WORK TO COMPLETE – Which lines mention "agent"? Show each one from the listing.

•••••

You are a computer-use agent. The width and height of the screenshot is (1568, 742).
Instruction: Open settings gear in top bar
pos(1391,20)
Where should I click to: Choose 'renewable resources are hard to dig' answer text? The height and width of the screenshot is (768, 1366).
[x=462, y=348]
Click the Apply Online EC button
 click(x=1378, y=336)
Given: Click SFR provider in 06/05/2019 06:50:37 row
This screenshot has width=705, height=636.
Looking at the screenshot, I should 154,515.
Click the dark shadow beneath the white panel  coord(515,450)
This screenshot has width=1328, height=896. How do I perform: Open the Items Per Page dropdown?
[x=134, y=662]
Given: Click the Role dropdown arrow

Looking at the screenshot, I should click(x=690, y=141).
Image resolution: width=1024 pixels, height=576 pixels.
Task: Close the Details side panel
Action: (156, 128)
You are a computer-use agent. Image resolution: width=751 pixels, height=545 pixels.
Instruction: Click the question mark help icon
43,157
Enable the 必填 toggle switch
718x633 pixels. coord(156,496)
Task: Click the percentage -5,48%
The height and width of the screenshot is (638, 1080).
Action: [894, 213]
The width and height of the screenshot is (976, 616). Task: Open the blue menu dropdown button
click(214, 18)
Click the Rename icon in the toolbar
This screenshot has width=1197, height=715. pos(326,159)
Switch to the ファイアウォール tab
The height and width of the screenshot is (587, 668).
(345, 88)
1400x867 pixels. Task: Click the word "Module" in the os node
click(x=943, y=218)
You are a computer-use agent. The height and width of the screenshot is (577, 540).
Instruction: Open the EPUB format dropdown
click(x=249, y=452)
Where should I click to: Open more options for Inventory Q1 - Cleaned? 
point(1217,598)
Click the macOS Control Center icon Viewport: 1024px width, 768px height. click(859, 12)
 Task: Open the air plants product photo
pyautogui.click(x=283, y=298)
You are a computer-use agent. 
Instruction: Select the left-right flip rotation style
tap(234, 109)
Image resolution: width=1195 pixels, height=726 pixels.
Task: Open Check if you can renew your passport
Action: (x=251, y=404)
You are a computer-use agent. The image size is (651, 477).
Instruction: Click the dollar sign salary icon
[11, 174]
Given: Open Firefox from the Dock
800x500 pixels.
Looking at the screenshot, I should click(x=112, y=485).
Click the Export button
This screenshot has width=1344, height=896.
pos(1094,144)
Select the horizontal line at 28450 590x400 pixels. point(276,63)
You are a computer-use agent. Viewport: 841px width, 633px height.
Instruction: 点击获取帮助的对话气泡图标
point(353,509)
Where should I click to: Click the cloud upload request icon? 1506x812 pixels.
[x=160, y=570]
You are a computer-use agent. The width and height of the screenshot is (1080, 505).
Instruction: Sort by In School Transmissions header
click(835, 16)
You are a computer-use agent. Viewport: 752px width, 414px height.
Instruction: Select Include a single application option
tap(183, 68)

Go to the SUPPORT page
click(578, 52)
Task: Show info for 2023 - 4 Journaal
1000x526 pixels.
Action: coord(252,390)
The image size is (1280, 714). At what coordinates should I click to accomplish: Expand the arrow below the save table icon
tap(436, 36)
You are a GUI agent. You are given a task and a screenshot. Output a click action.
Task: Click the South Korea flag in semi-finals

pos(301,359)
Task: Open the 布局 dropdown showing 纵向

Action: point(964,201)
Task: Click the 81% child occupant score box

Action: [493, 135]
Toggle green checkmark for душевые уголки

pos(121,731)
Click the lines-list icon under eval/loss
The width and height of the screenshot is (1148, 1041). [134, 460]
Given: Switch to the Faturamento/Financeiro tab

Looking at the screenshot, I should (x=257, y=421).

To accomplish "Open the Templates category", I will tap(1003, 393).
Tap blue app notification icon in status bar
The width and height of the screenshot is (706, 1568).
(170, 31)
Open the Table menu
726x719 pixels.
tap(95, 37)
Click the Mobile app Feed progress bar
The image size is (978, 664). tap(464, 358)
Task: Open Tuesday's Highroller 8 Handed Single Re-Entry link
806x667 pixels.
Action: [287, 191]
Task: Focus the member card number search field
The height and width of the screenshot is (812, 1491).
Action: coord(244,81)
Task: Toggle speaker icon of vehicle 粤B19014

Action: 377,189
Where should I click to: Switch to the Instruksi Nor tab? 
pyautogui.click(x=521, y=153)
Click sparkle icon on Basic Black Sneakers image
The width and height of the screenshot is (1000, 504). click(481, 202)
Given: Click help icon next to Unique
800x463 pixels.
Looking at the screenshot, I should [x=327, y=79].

•••••

RESPONSE –
You are a computer-use agent. The width and height of the screenshot is (1568, 742).
You are a computer-use agent. Image resolution: width=751 pixels, height=545 pixels.
You are a computer-use agent. The height and width of the screenshot is (577, 540).
You are a computer-use agent. 
You are a computer-use agent. The image size is (651, 477).
You are a computer-use agent. Viewport: 841px width, 633px height.
You are a computer-use agent. The width and height of the screenshot is (1080, 505).
You are a computer-use agent. Viewport: 752px width, 414px height.
You are a GUI agent. You are given a task and a screenshot. Output a click action.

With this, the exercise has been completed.